Dealing with bot spam
When I was a kid, our church had a little box for suggestions and prayer requests.
My father was a pulpit minister for a while, so I learned that such a box will sometimes contain other interesting things, too. Like gum wrappers. Or the occasional dirty limerick from an especially daring kid. (It wasn’t me, I swear, Dad!)
Your website's contact and donation forms probably have a similar problem. If they don’t now, they probably will eventually.
You can't just close them up, but it's a headache to deal with spam submissions.
And sometimes it's more than a minor annoyance. When you've got hundreds of spam contacts showing up in your CRM every day, or card-testing scammers submitting stolen credit card numbers, it can have a serious impact on your operations.
So what to do?
First, recognize that this is an ongoing campaign against malicious activity.
There is no one-button fix.

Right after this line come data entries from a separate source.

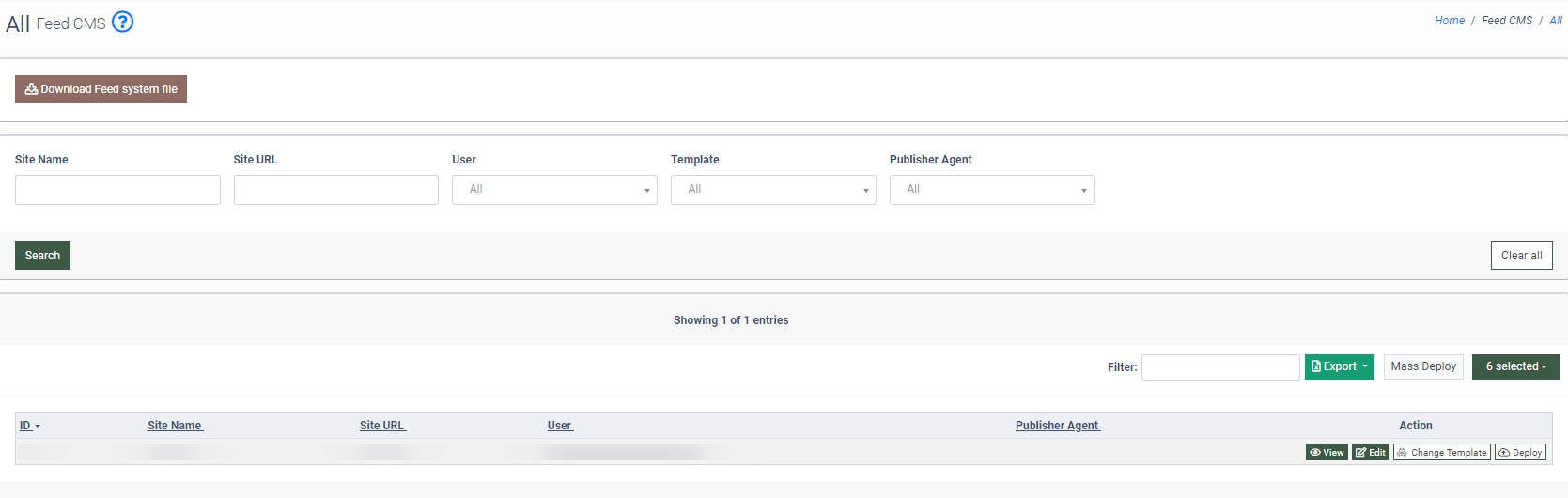Edit the entry with pencil icon button
Image resolution: width=1568 pixels, height=498 pixels.
coord(1370,453)
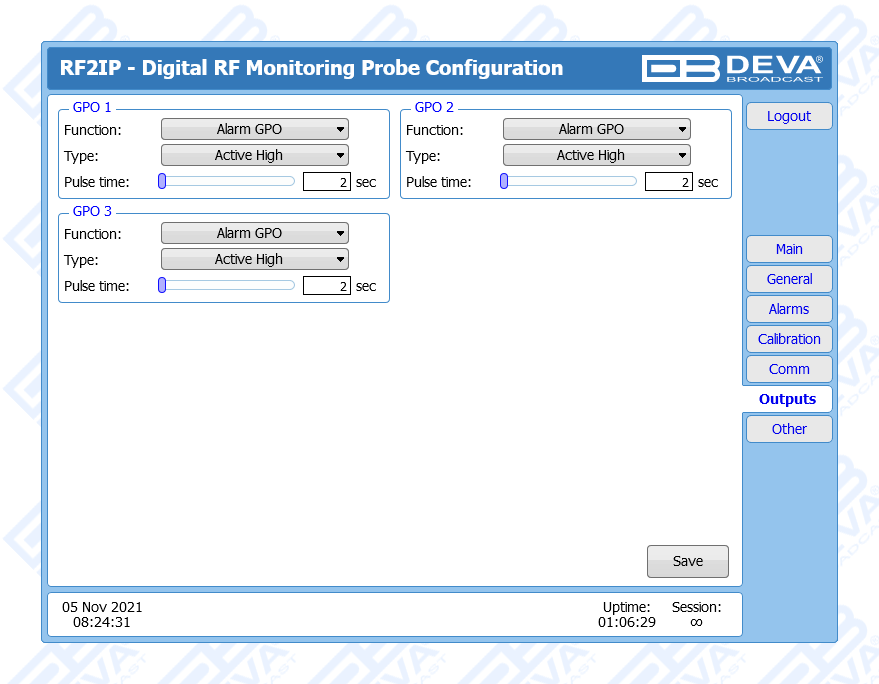Focus GPO 2 Pulse time input field

pos(668,182)
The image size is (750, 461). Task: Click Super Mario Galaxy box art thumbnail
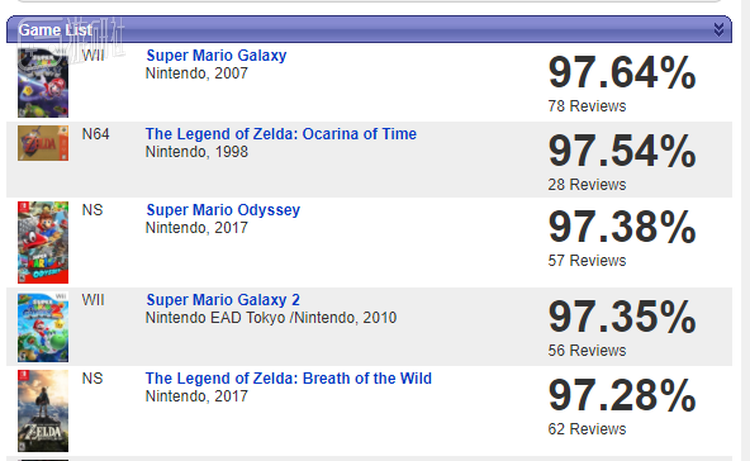pyautogui.click(x=43, y=82)
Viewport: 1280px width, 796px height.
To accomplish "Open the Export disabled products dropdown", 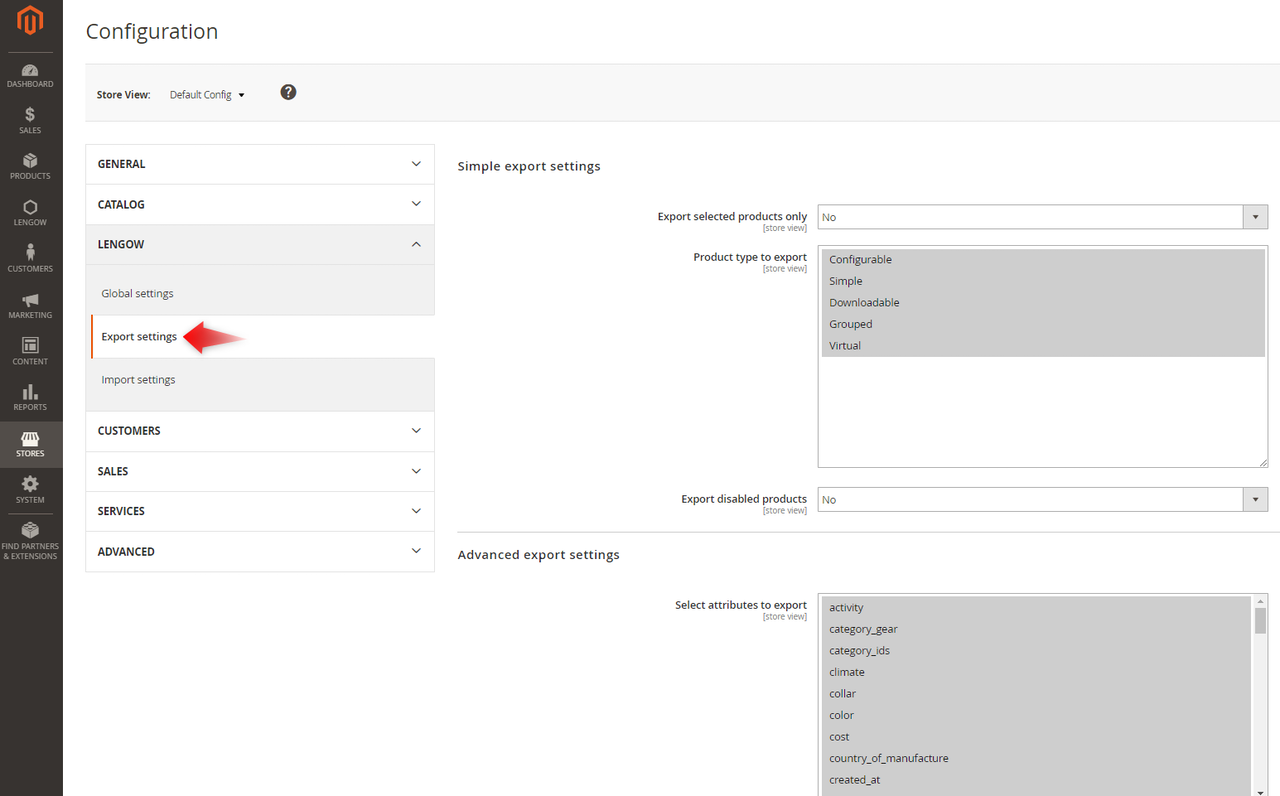I will tap(1042, 500).
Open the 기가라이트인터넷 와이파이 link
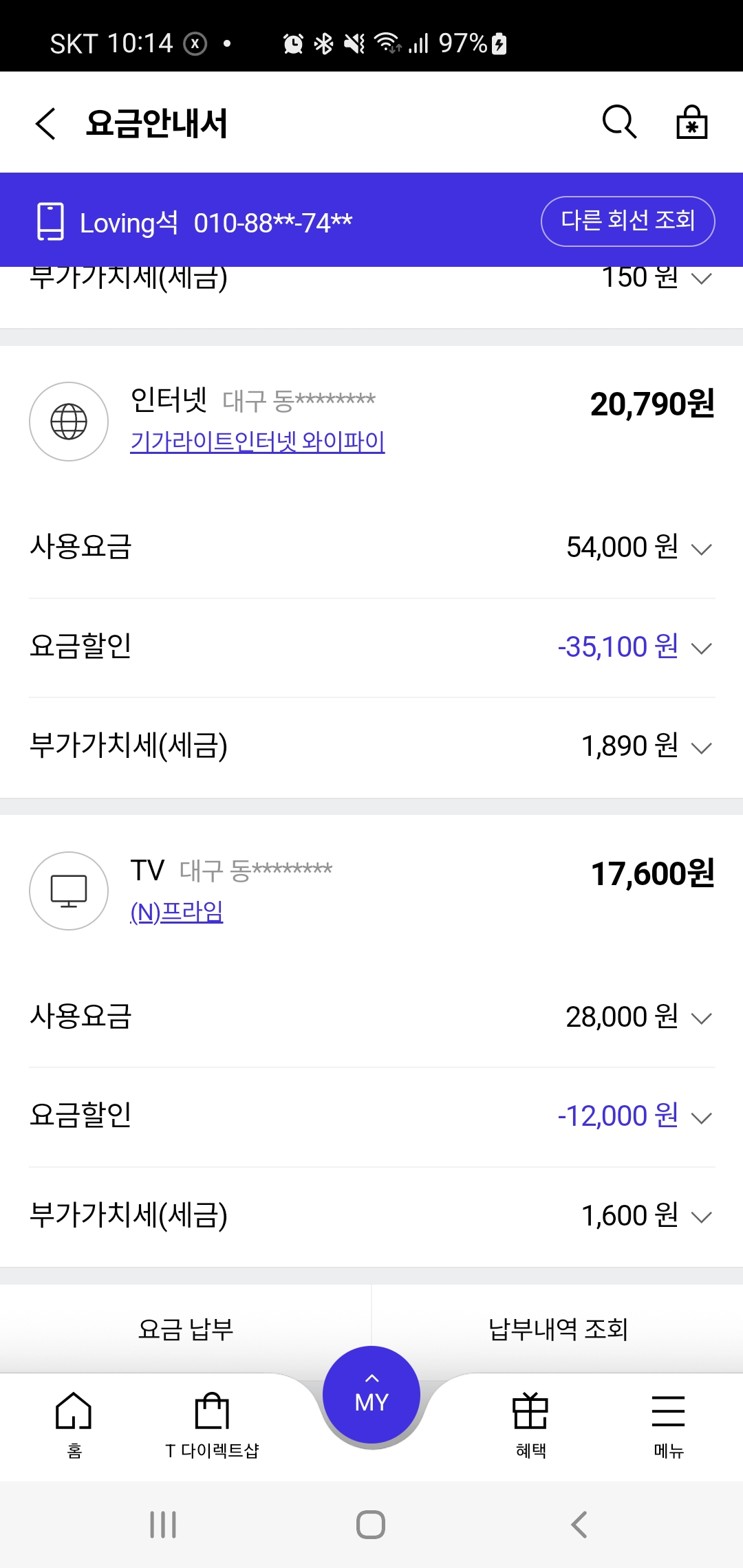This screenshot has height=1568, width=743. tap(257, 442)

Every step you take to make it harder for the bad actors can also make it harder for your legitimate users. That's a cost all by itself, besides whatever time and effort you put into this.
So you'll want to have some kind of baseline measurement first, to evaluate the impact of whatever actions you do take.
But here are some things you can do to tighten up your fortress against the invaders.
Contribution "card testing" scammers, and other spam via CiviCRM forms:
Credit card thieves can (and do) purchase lists of stolen credit card details on the dark web, and then automate the testing of those details on some online payment form somewhere.
If they pick your contribution page, you could be in for some trouble with your payment processor (imagine: Stripe suspends your account until you find a way to block the scammers.)
Or, if you're really getting hammered, the volume of traffic can make your site unusable.
To protect against this kind of abuse, you can install and configure the CiviCRM "Form Protection" extension and Google's reCAPTCHA tool. This will provide a rather high barrier against bot-driven form submissions. (See this civicrm.org blog post for more details on this topic.)
"Contact Us" form spam:
For any number of wild and varied reasons, bad actors will implement automated scripts that submit bogus data through general-purpose forms like your "Contact Us" or "Subscribe to Our Mailings" forms.
If these forms are built in CiviCRM, the Form Protection extension (see above) can help.
But if they're built in your CMS (Drupal Webforms, WordPress Gravity Forms, etc.), or if you want something besides Google reCAPTCHA, you've got more options, in the form of outside (usually paid) services that scan all form submisisons and reject the ones that fail the "smells like spam" test.
The two most popular services are Akismet and CleanTalk, and both of them:
Have plugins/modules for both Drupal and WordPress
Work without CAPTCHAs, puzzles, or other "stupid human tricks" hoops for the user to jump through.
Are pretty darned inexpensive.
Have a good reputation for blocking bots without blocking humans.
Here's the thing:
A little bot-driven spam now and then is likely an acceptable "cost of doing business" if you want to keep your "contact us" and donation forms open to the public.
But if (and when) it gets bad enough that it's hurting your organization, you do have options.
All the best,
A.